News that this distant ancestor of humans came from Egypt and the wider Middle East may briefly gladden the hearts of creationists desperate for support for the biblical myth of a special creation of humans in that region. That enthusiasm is unlikely to survive contact with the details, however, because this animal lived 17–18 million years ago and was not a human at all, but part of the lineage leading to the common ancestor of humans, chimpanzees, gorillas and the Asian apes. Like so much palaeontological evidence, it therefore stands not in support of the Genesis creation myth, but as evidence for Darwinian evolution.

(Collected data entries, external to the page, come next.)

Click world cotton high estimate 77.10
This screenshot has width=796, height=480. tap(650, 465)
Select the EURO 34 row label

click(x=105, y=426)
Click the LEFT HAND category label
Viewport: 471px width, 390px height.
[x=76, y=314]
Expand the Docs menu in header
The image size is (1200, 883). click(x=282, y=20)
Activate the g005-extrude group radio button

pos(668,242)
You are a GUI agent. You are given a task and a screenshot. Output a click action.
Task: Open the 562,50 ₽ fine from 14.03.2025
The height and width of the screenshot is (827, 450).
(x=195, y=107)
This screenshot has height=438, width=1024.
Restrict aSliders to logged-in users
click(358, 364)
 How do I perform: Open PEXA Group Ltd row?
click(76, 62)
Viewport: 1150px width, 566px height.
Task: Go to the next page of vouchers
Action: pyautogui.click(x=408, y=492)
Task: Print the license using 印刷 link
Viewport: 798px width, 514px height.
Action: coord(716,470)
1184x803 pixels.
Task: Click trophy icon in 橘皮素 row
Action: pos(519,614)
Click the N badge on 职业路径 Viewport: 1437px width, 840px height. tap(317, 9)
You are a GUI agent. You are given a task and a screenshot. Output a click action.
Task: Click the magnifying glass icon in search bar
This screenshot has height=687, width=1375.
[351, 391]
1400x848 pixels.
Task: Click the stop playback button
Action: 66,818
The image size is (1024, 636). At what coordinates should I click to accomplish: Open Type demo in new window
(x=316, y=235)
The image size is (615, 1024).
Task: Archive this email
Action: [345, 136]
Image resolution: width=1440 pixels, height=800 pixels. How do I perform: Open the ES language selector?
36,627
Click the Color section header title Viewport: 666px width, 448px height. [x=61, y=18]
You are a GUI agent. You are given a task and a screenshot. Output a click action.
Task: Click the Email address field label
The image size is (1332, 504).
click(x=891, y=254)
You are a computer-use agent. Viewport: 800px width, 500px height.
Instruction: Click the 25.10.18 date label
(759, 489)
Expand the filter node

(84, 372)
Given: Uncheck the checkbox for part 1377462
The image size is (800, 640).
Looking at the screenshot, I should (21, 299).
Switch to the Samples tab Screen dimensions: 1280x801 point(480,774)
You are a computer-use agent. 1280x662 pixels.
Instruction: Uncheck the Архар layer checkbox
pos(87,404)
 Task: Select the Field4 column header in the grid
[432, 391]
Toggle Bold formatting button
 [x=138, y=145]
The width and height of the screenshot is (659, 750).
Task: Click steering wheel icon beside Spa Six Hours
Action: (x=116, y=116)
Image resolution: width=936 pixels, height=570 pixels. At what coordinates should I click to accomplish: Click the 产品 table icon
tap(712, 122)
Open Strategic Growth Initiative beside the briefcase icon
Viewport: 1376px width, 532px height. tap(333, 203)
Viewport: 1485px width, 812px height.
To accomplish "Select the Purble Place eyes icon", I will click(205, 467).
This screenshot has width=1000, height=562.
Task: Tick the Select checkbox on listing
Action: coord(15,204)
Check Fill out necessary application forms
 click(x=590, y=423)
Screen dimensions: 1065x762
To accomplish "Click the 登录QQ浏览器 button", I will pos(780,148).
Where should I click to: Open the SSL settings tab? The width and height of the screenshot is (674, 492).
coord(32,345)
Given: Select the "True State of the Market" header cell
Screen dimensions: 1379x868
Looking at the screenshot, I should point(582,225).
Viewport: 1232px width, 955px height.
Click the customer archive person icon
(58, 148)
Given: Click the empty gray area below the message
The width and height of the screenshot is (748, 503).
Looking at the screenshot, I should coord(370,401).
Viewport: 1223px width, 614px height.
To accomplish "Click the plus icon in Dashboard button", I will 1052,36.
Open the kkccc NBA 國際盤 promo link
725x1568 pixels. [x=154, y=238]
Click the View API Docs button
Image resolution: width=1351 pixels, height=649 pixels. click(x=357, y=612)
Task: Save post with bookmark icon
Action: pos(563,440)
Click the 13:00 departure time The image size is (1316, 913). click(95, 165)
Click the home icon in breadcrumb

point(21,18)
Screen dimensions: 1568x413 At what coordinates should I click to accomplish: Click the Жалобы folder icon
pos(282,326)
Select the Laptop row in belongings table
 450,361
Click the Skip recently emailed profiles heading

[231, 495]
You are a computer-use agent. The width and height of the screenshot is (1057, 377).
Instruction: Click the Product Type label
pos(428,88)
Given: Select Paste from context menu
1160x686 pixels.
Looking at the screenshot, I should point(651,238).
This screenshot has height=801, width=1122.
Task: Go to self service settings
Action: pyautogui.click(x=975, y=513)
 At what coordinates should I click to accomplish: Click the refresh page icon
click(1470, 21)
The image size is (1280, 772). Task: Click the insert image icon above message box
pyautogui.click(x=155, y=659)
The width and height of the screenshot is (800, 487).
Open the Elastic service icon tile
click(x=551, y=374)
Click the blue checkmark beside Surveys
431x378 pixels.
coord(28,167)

The discovery is described in a recent paper in Science by a research team from the Mansoura University Vertebrate Paleontology Center in Egypt and the University of Southern California in the USA, led by Mansoura University palaeontologist Hesham Sallam.
The fossil, belonging to a species the team have named Masripithecus moghraensis, was discovered at Wadi Moghra. The generic name combines Masri, the Arabic word for “Egyptian”, with the Greek píthēkos, meaning “ape”, so the name can be read as “Egyptian ape from Moghra”.
Although the find consists only of a lower jaw, it preserves several features not seen in any contemporaneous apes, including exceptionally large canine and premolar teeth, and molars with rounded, heavily textured chewing surfaces, all set in a robust mandible. Taken together, these features suggest a flexible feeder able to eat both fruit and harder foods such as nuts, an adaptation that may have helped it cope with the increasingly seasonal climate of Early Miocene Egypt.
In addition to the sophisticated Bayesian methods that placed Masripithecus earlier in ape evolutionary history than any other known fossil anthropoid, the researchers point out that during the Early Miocene the Egyptian region lay at a geographical crossroads between Eurasia and Africa. At that time, the African and Arabian plates were still moving northwards towards Eurasia, while fluctuating sea levels periodically opened migration routes between the continents. As so often in palaeontology, multiple independent lines of evidence converge on the same conclusion.